“Faltaban cinco horas para la final de Roland Garros y no quería jugarla”

Diez años después de conquistar Roland Garros, Francesca Schiavone ha publicado un libro donde comparte algunos de los momentos más intensos de su carrera.

Francesca Schiavone con su título de campeona en Roland Garros 2010. Fuente: Getty
Francesca Schiavone con su título de campeona en Roland Garros 2010. Fuente: Getty

Pasaron ya más de diez años desde que Francesca Schiavone levantara el título de campeona en Roland Garros 2010. Una temporada que empujó a la italiana a conquistar su primer y único Grand Slam, a pasar a la historia sobre la tierra batida francesa y a convertirse en una jugadora legendaria para el tenis de su país. Una década más tarde, la vida de la milanesa ha cambiado mucho, pasando por momentos duros como puede ser la retirada o superar un cáncer. Tantos capítulos tenía por contar que lo mejor era publicarlo todo en un libro, el cual ya tiene lugar en el mercado: “Mi renacimiento”. Gracias al periodista Enrico Maria Riva y su cuenta de Twitter, hemos podido descubrir algunos de los pasajes más interesantes.

Como por ejemplo, cómo fue cambiando la personalidad de Francesca con el paso de los años. “Cuando era más joven era una persona extremadamente tímida, casi incomprensible. Apenas hablaba con la gente, estaba inmersa en mi propia batalla, no conocía el significado de una amistad porque no sabía comunicarme”, asume la italiana. "Luego, los periodistas solo se preocupaban de quién estaba en la cima. Ellos te observan, te miran si eres capaz de dar ese último esfuerzo, pero solo te atiendan si prevaleces en el intento. Solo tú sabes lo pesada que es la mochila que arrastras a lo largo del camino”, señala en sus memorias.

En total fueron veinte años como profesional de una jugadora que ganó ocho títulos individuales, además de firmar cuartos de final en todos los Grand Slams en categoría individual y semifinales en los categoría de dobles.

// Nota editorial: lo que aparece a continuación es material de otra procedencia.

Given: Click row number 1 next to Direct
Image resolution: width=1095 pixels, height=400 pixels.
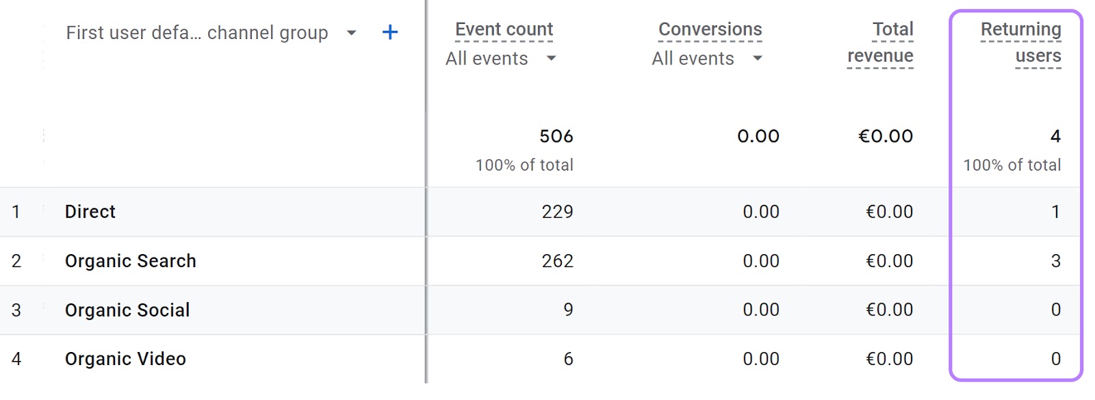Looking at the screenshot, I should pos(16,212).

Además de ganar tres Copas Federación. “Mi historia con este deporte trata sobre pasión, felicidad, plenitud. El tenis me lo dio todo y nunca me quitó nada. Siempre he vivido a la misma velocidad que una pelota de tenis, he estado en todos los lugares del mundo, nunca he tenido casa propia, aunque a lo largo de este camino sentí que tenía miles”, relata con esa experiencia que solo te dan los años.

El libro se centra sobre todo en cómo superó todas las dificultades, incluidas también las que llegaron después del tenis. Pero fue como jugadora donde encontró su mayor recompensa, ganando Roland Garros y tocando el cielo de París. “Después de mi primera ronda en Roland Garros 2010, mi preparador físico y mi fisioterapeuta me dijeron que correrían en ropa interior por los Campos Elíseos si al final de aquellas dos semanas quedaba campeona del torneo. La noche en la que celebramos el título fui secuestrada de la fiesta de campeones y arrastrada hasta los Campos Elíseos para verles correr medio desnudos”, recuerda con una sonrisa.

Eso sí, ni siquiera en la quincena más alegre de su carrera piensen ustedes que se libró de luchar con sus demonios. “Tras vencer a Dementieva en semifinales, recuerdo estar dos días enteros llorando. No sabía por qué, pero no podía parar. Pensaba continuamente en qué pensaría la gente si me viera en aquel momento, aunque no me pudieran ayudar. ¿Qué estaría haciendo Stosur en ese momento? No podía estar preparándome de esta manera para un partido tan importante, faltaban cinco horas para que empezara la final y yo no quería jugarla”, sorprende Francesca.

Una reflexión que la define como deportista

Así es la vida del tenista, con momentos históricos que todos venos por televisión y otros momentos no tan épicos que se quedan en la sombra, para la intimidad del jugador. Así era y es Schiavone, una guerrera de la vida. “Después de cada derrota, siempre pensaba lo mismo: ‘Tengo que hacer cambios, tengo que trabajar más duro’. Después de cada victoria, el pensamiento no cambiaba demasiado: ‘¿Cuál es el próximo desafío? Tengo que trabajar más duro’, compara Francesca. "¿Cuántos partidos perfectos jugamos cada temporada? Se pueden contar con los dedos de una mano, todo los demás son batallas”.